Lula intensifica diálogos globais com 14 líderes em 2026: de Trump e Putin a Xi Jinping, foco em paz, comércio e crises na Venezuela e Gaza
Presidente brasileiro articula posição do país em meio a instabilidade geopolítica, com destaque para proposta de Conselho da Paz de Trump e a situação na Venezuela.
Ações diplomáticas em cenário de incerteza
O presidente Luiz Inácio Lula da Silva iniciou o ano de 2026 com uma agenda diplomática intensa, dialogando com 14 chefes de Estado para discutir a instabilidade no cenário internacional. As conversas abordaram temas cruciais como o acordo Mercosul-UE, a proposta de um Conselho da Paz apresentada por Donald Trump e a tensa situação política na Venezuela. O Brasil busca reforçar o multilateralismo e seu protagonismo em debates sobre paz, segurança e comércio global.
Conversas estratégicas com líderes globais
A lista de interlocutores de Lula reflete a amplitude de suas preocupações diplomáticas. Entre os líderes com quem o presidente conversou estão Gustavo Petro (Colômbia), Mark Carney (Canadá), Claudia Sheinbaum (México), Pedro Sanchez (Espanha), Luís Montenegro (Portugal), Vladimir Putin (Rússia), José Raul Mulino (Panamá), Recep Tayyip Erdoğan (Turquia), Narendra Modi (Índia), Mahmoud Abbas (Autoridade Nacional Palestina), Xi Jinping (China), Donald Trump (EUA), Emmanuel Macron (França) e Gabriel Boric (Chile). Lula também se reuniu com o presidente eleito do Chile, José Kast, no Panamá.

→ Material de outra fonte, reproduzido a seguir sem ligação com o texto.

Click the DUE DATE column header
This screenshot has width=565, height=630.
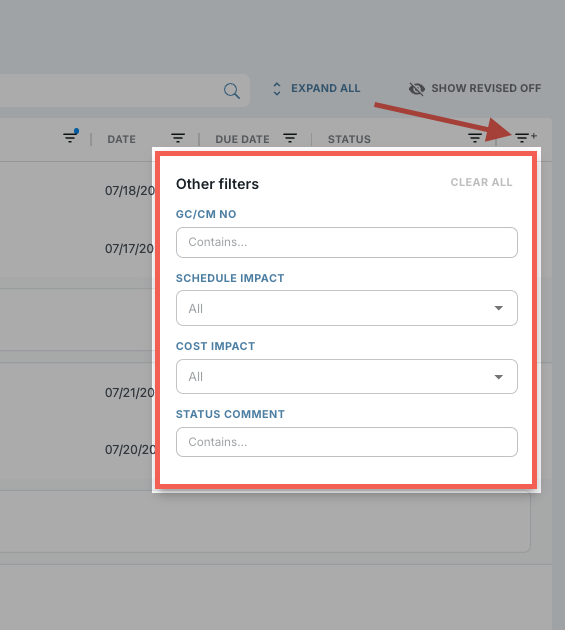tap(242, 139)
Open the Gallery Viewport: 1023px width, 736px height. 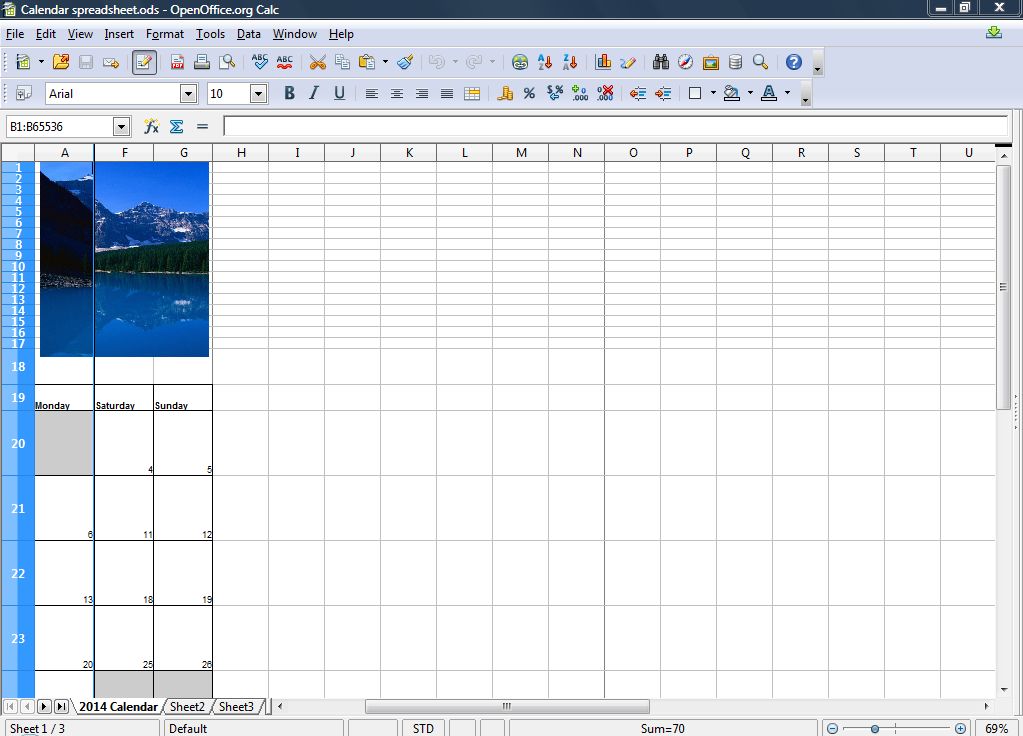pos(711,62)
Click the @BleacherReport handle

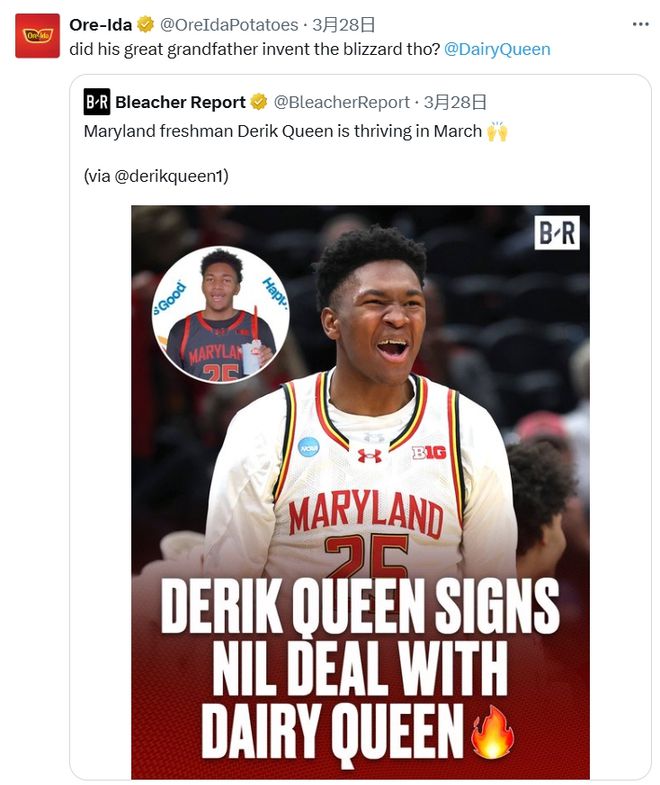coord(341,102)
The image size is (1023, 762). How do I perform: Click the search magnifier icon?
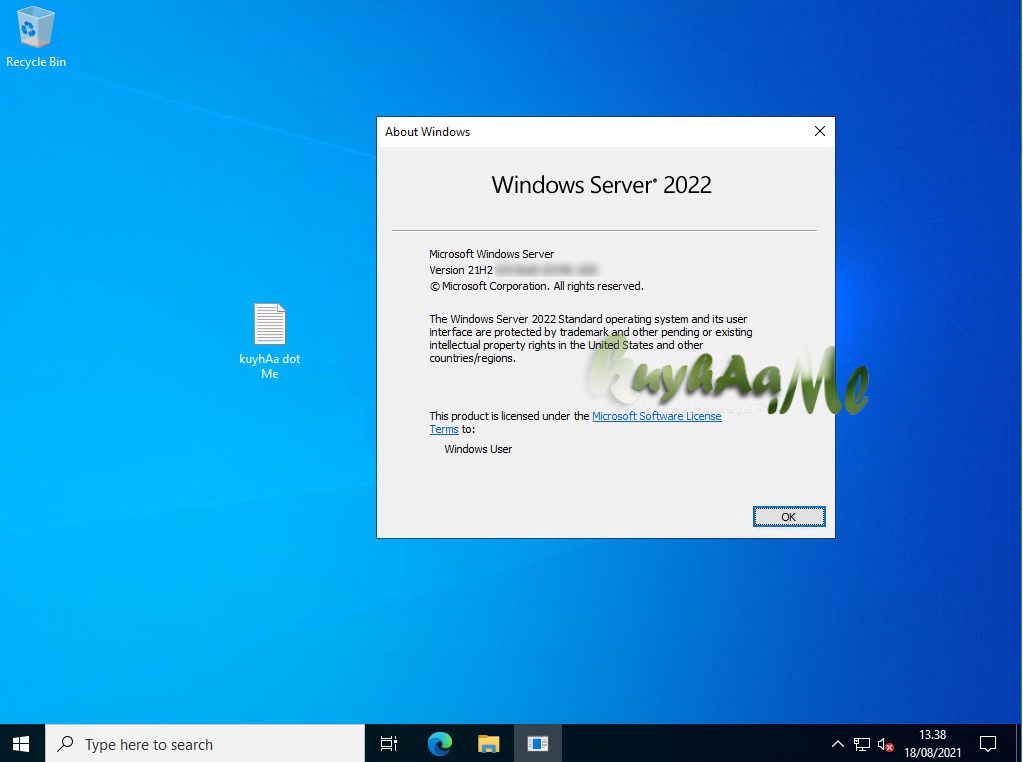[x=62, y=743]
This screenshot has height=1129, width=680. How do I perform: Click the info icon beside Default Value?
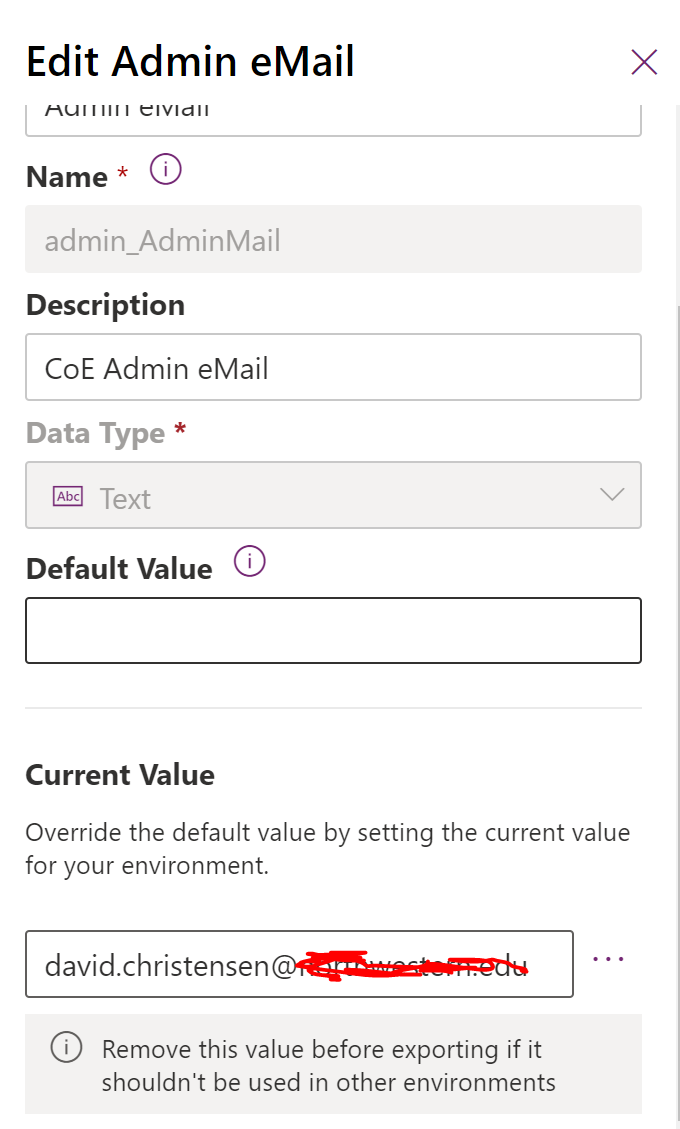pyautogui.click(x=249, y=561)
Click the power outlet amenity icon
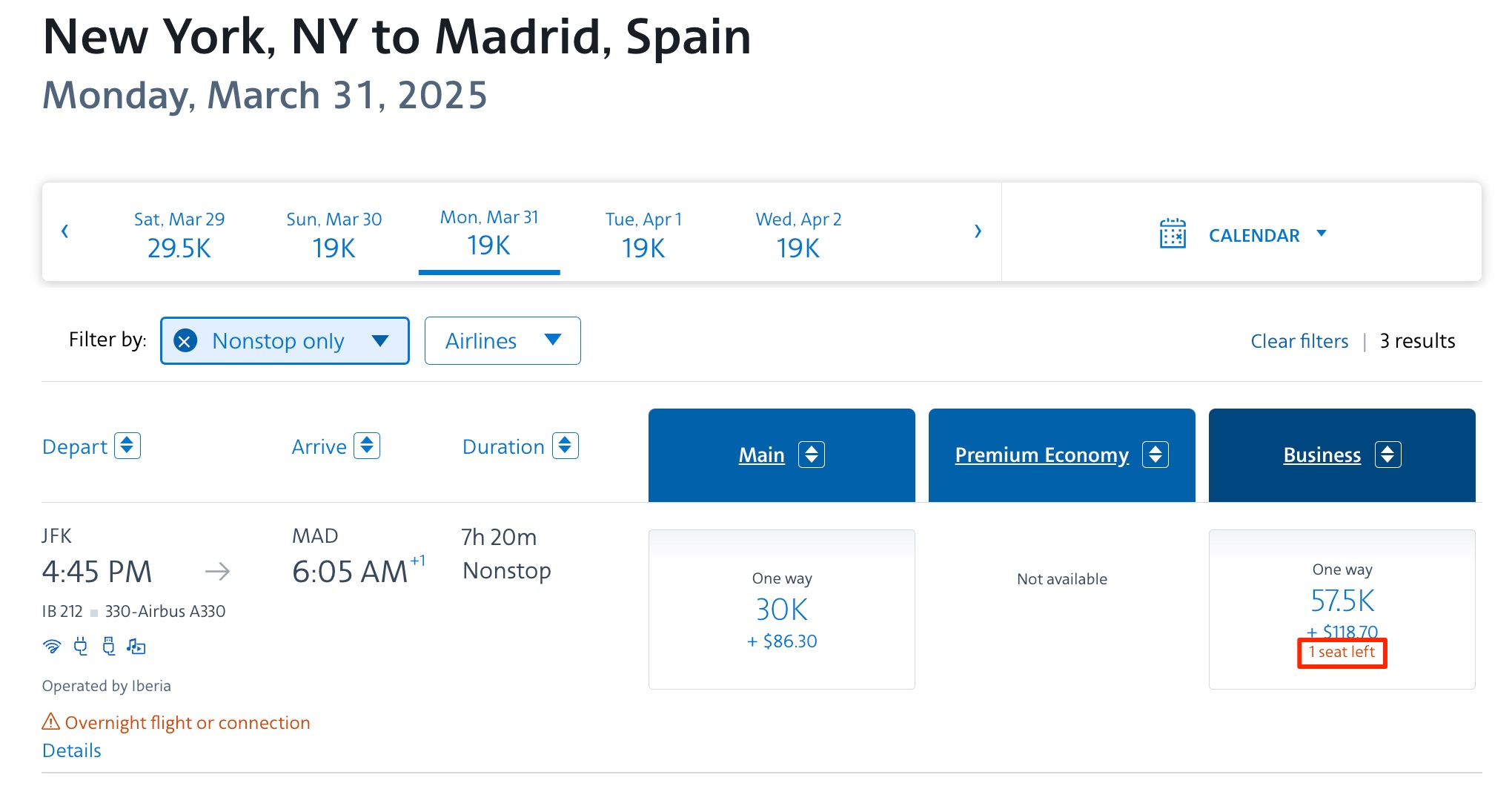This screenshot has width=1512, height=786. click(x=81, y=647)
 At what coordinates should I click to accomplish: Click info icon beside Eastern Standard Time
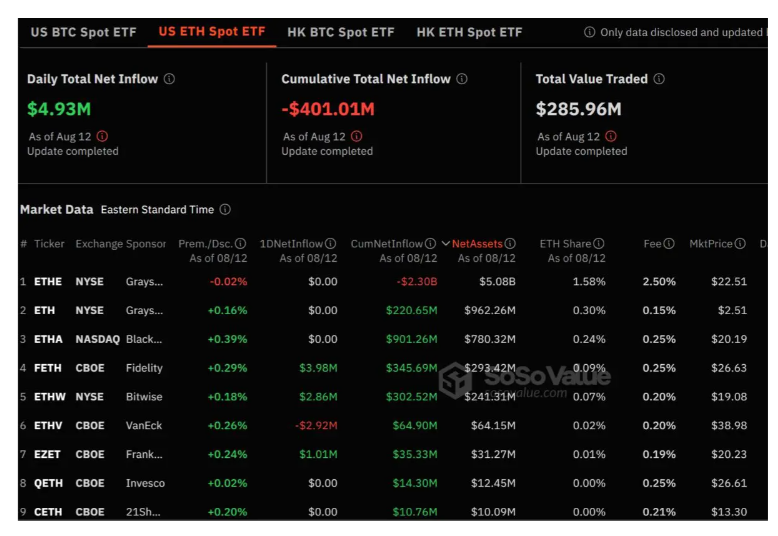225,210
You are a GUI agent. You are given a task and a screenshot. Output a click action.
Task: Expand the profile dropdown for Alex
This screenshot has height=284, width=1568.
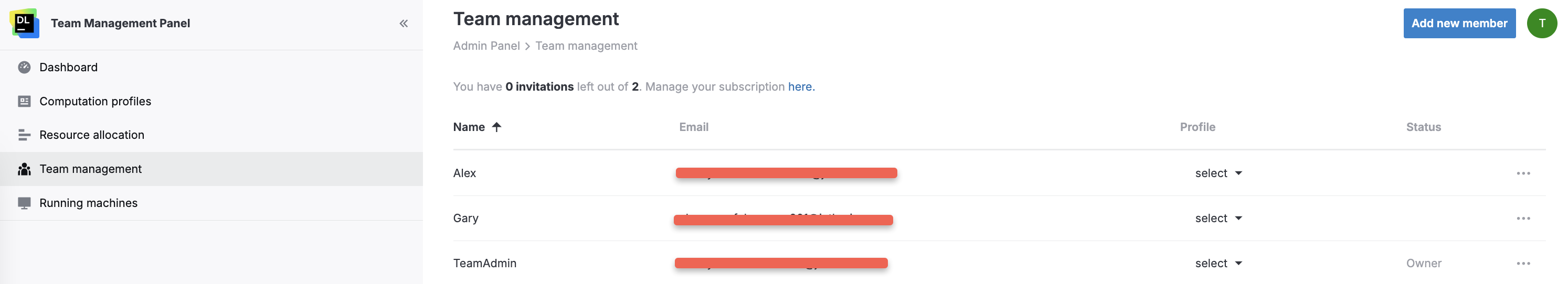(1218, 173)
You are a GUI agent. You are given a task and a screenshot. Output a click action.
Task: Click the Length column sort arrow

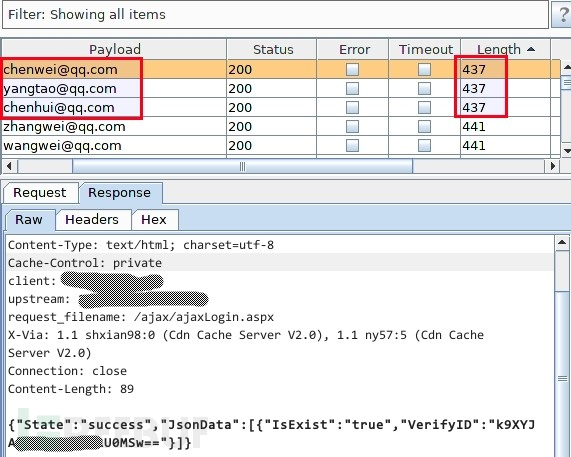pyautogui.click(x=531, y=49)
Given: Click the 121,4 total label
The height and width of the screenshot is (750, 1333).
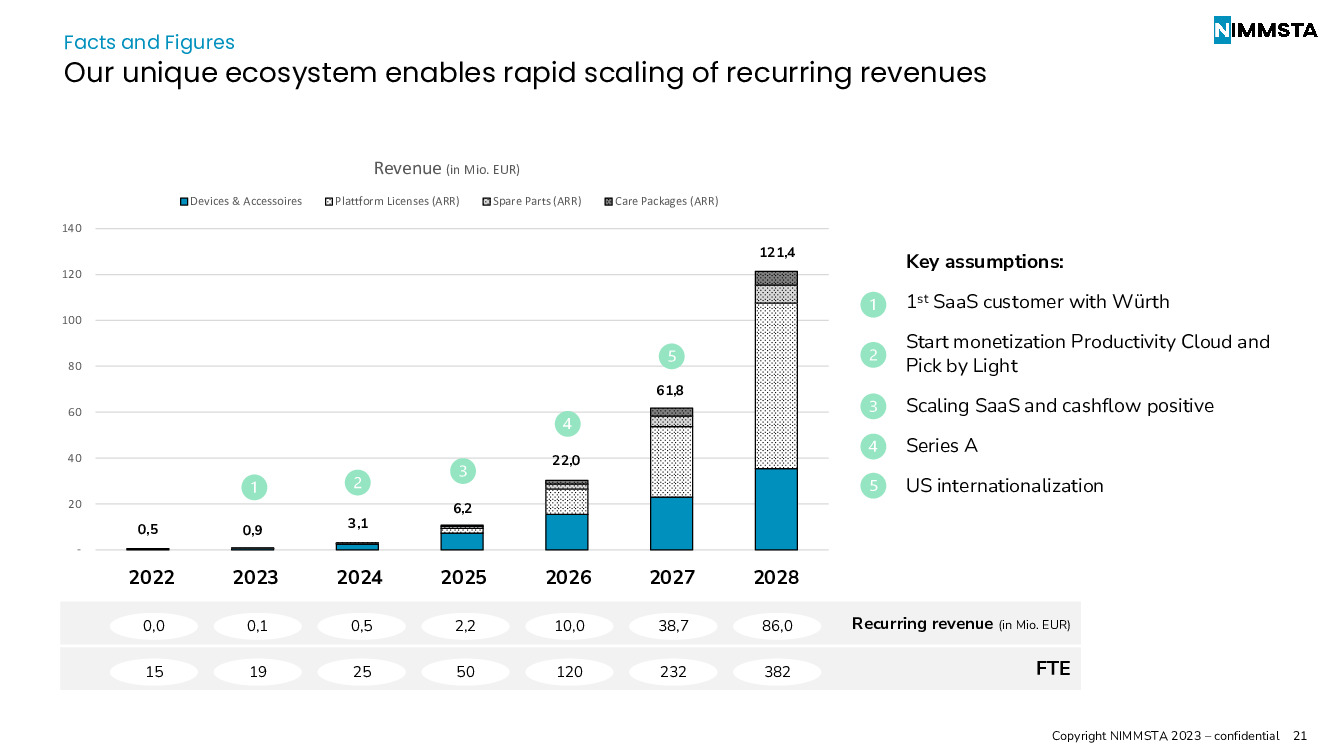Looking at the screenshot, I should [x=776, y=252].
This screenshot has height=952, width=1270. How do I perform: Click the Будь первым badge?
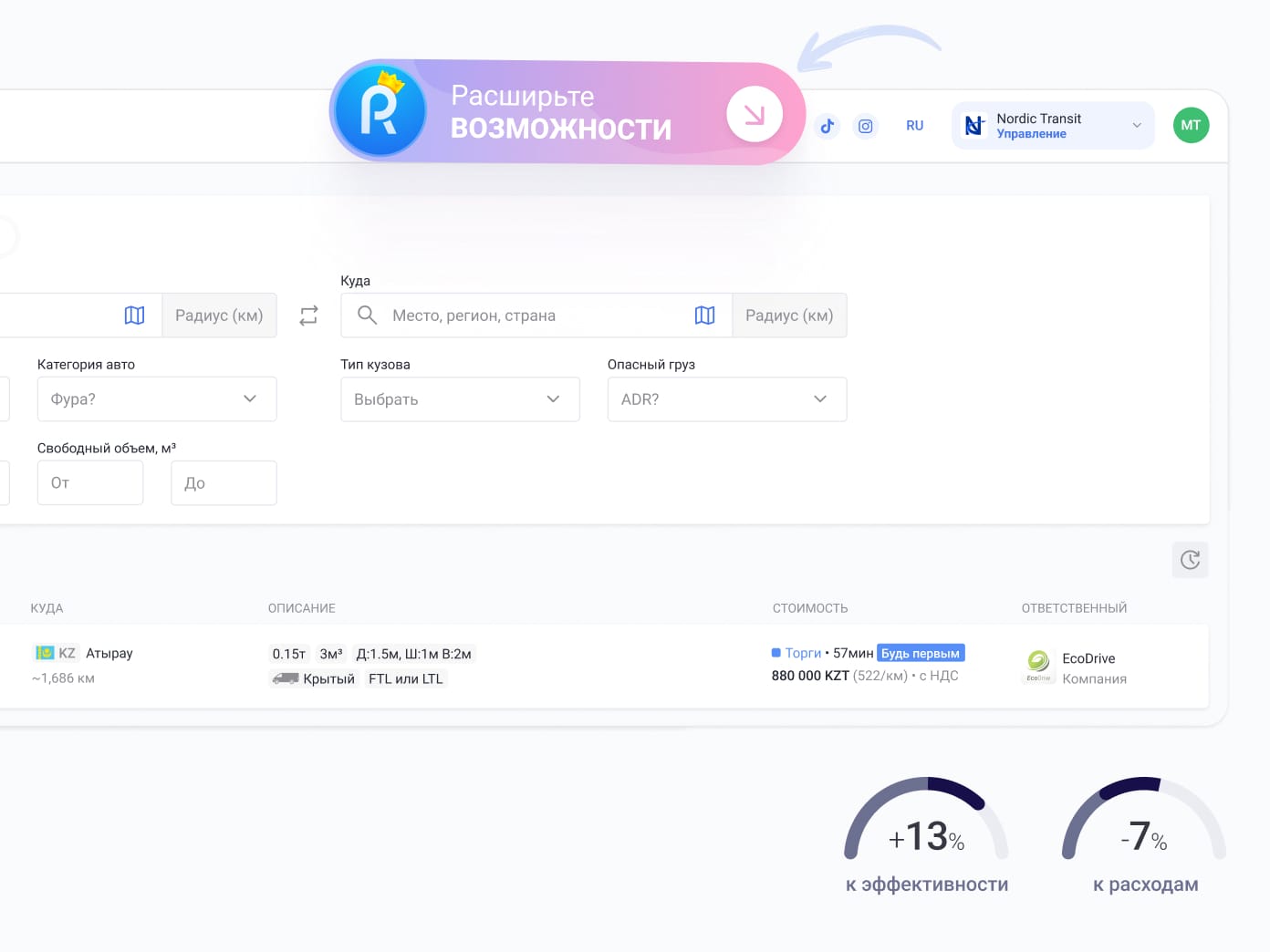pyautogui.click(x=920, y=653)
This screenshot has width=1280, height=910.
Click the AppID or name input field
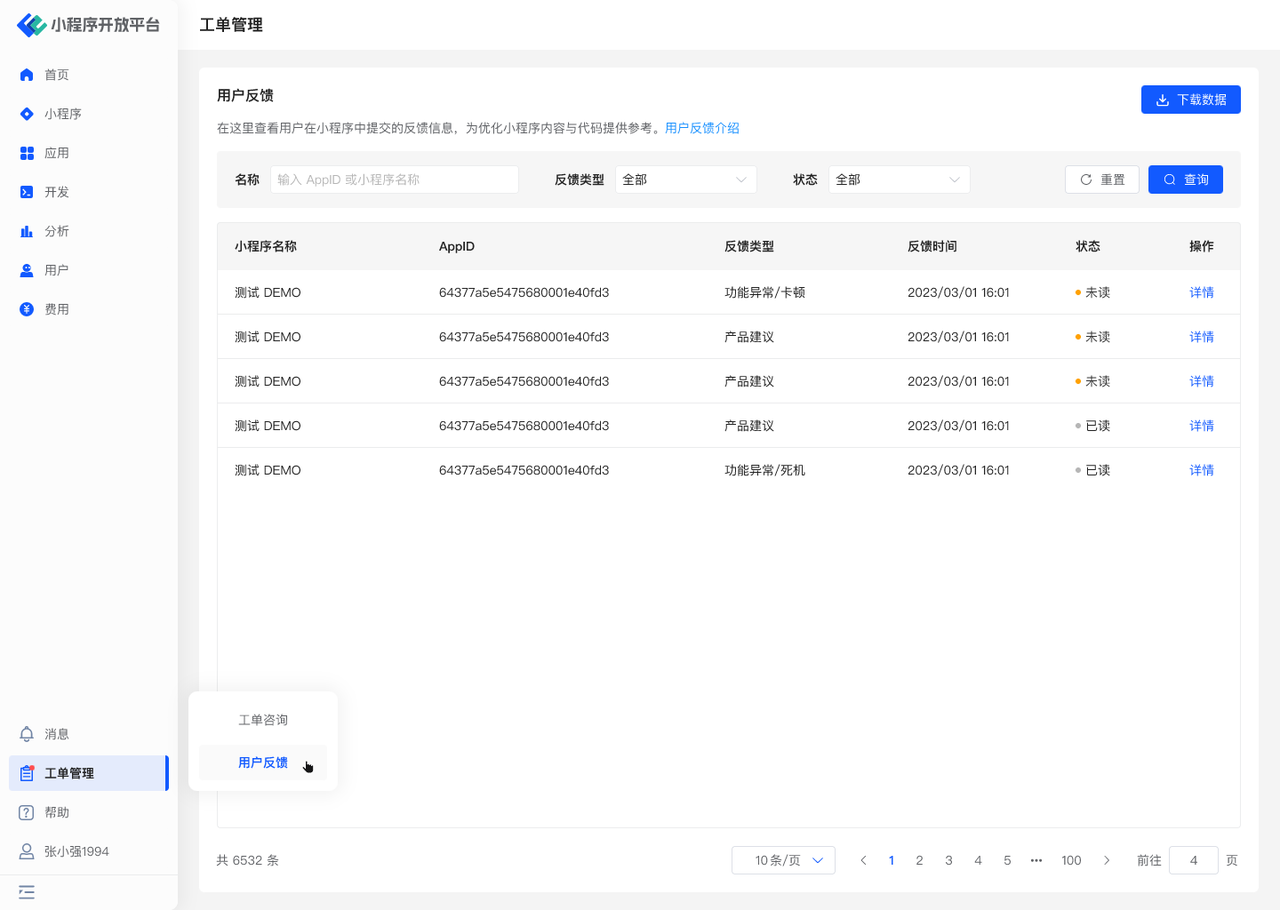pos(394,180)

Proposta de Conselho da Paz e a situação na Venezuela
Um dos pontos centrais das discussões foi a proposta de Donald Trump para a criação de um Conselho da Paz, inicialmente focado na Faixa de Gaza. Lula, em conversa com Trump, sugeriu que o conselho se limite a questões humanitárias na região e inclua um assento para a Palestina. Paralelamente, Lula condenou a ação militar dos EUA na Venezuela que resultou na captura de Nicolás Maduro, considerando-a uma ultrapassagem inaceitável nas relações entre países. A destituição de Maduro e a subsequente crise geraram forte repercussão internacional.
Ameaças tarifárias e a anexação da Groenlândia
Lula também tem buscado defender a soberania dos países e o direito internacional diante das ameaças tarifárias e territoriais de Donald Trump, especialmente em relação à Groenlândia. Trump expressou publicamente o desejo de anexar o território autônomo dinamarquês, alegando razões de segurança nacional e ameaçando com tarifas países que se opusessem. Essa movimentação gerou reações negativas na Europa, com diversas nações enviando tropas em caráter simbólico à ilha. O interesse americano na Groenlândia é estratégico, visando o controle de reservas de terras raras e sua posição no Ártico.